◆ What you should do ◆
Pick every line out of the entries below that has the string "agent", and copy it.

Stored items

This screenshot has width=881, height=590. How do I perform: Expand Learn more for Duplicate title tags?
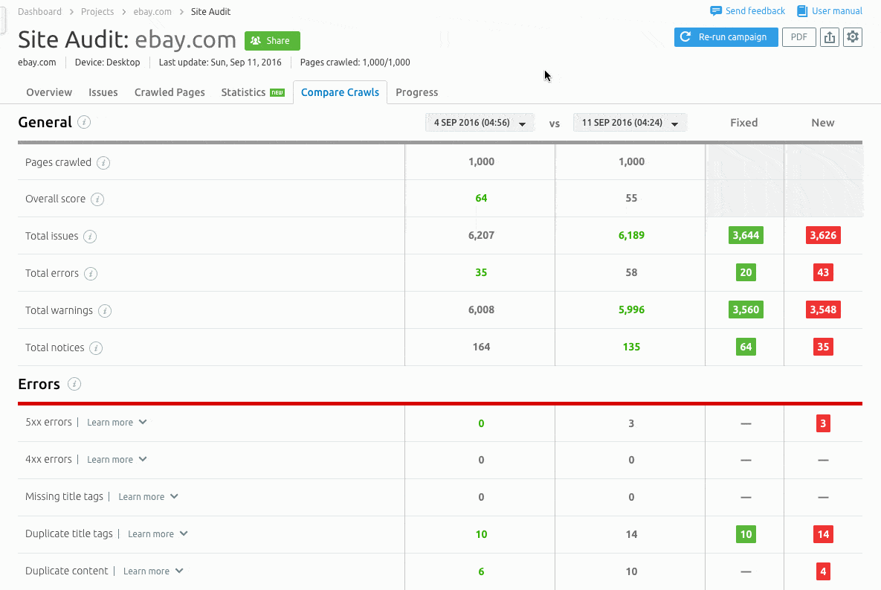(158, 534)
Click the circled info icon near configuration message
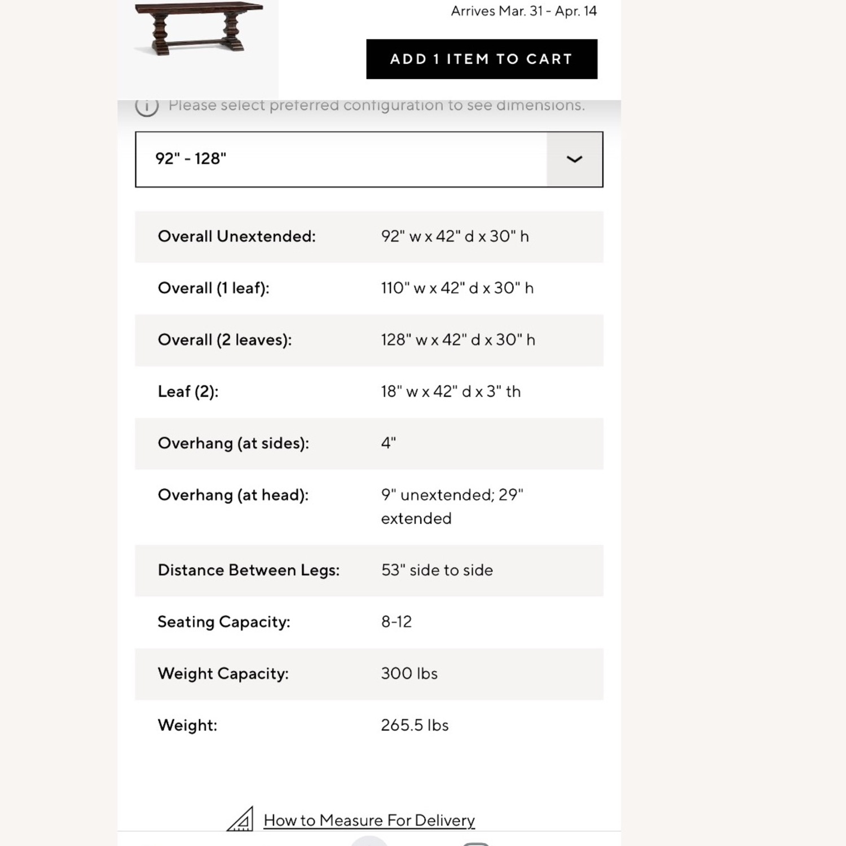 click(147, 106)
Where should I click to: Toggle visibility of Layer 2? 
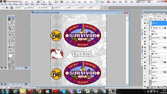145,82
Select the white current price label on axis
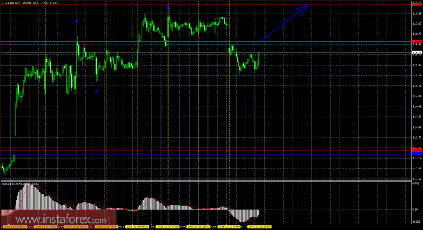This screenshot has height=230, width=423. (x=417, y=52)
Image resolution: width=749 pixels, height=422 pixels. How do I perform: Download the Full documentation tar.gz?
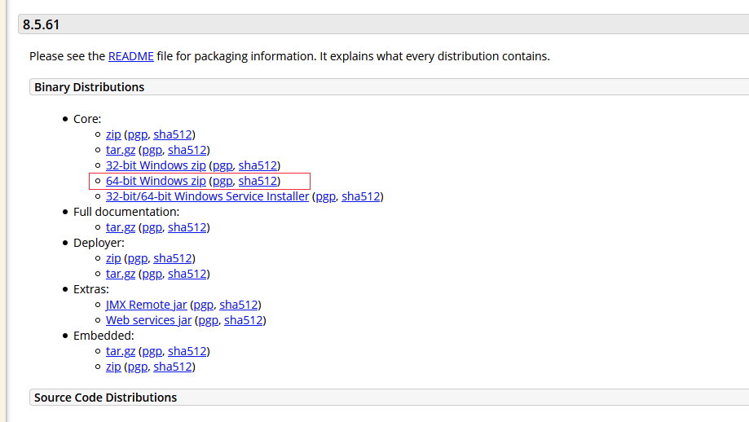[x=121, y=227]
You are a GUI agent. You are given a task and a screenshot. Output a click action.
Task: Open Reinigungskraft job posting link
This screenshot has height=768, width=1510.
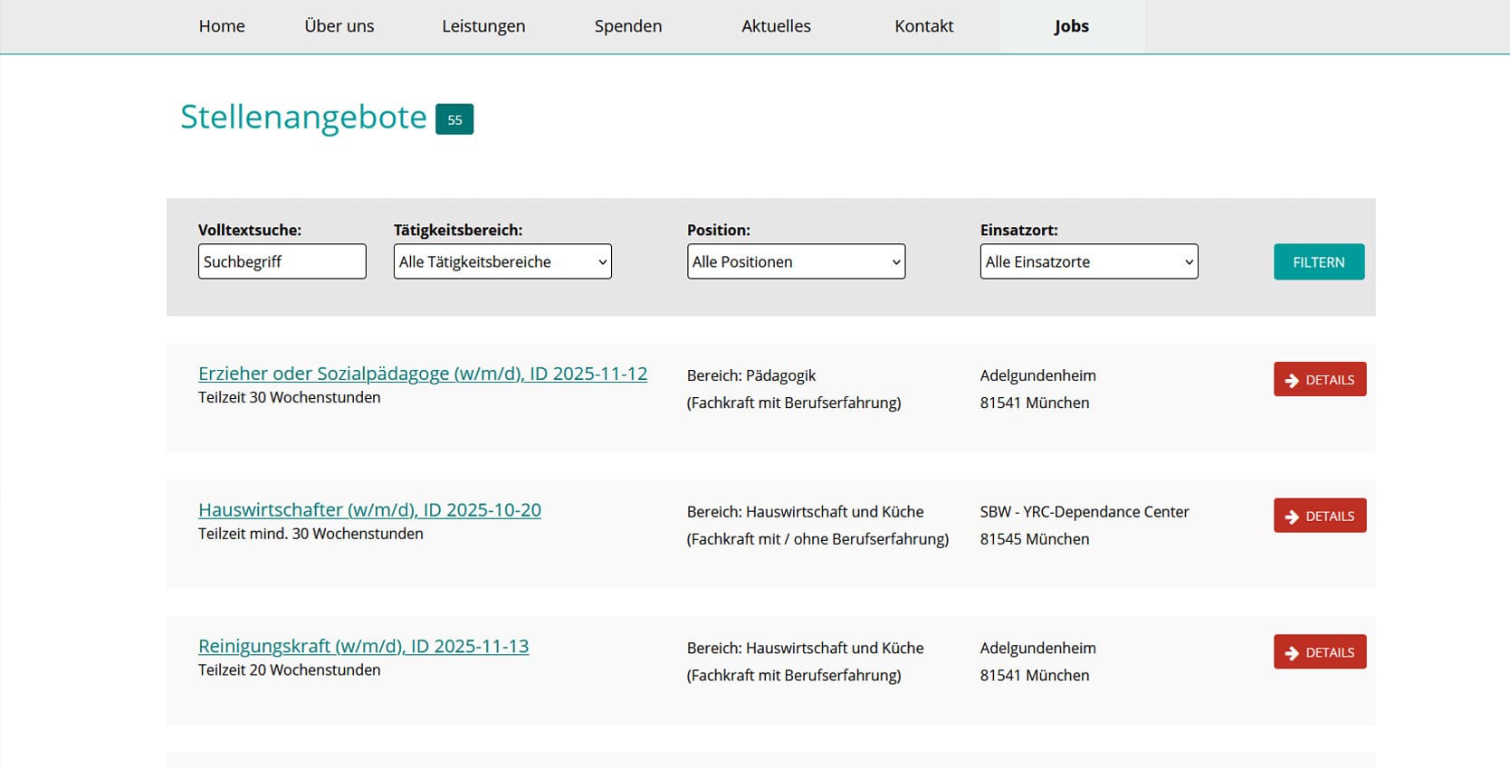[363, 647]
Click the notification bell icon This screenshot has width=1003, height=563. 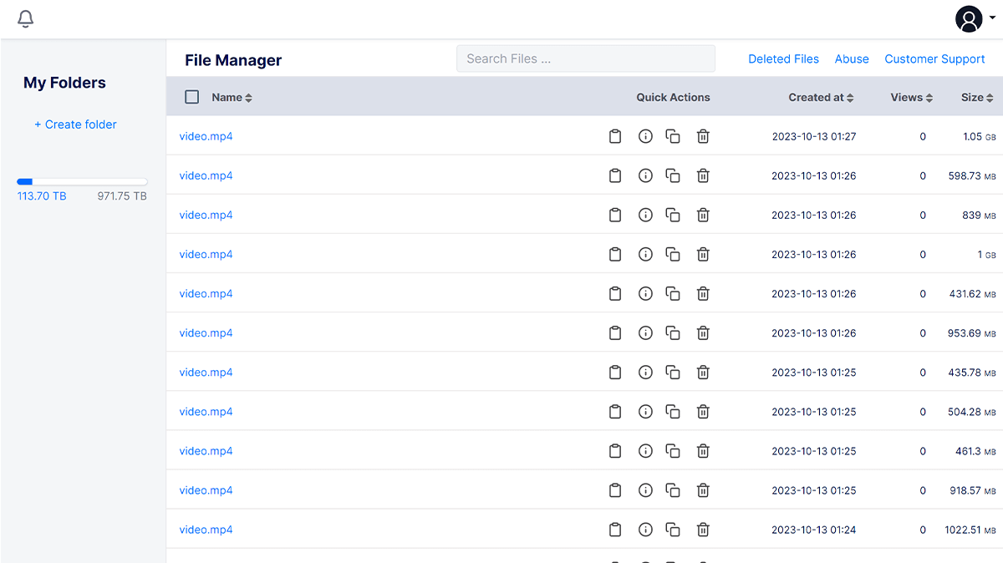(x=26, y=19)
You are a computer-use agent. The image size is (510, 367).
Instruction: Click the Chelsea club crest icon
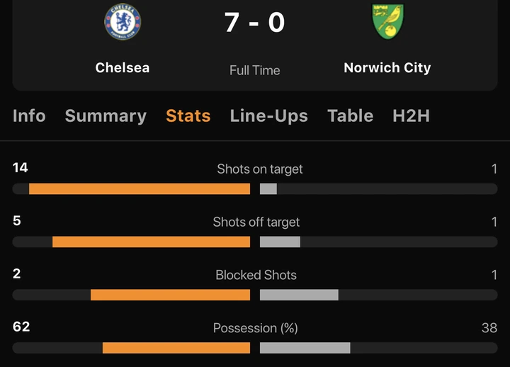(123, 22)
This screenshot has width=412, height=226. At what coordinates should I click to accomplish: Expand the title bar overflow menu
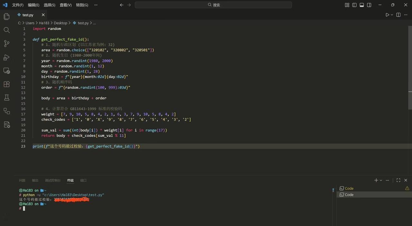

◆ Solution for this exercise ◆
You are a GUI agent. You are given a task and a screenshot. Output a click action.
You are a computer-use agent. The image size is (510, 367).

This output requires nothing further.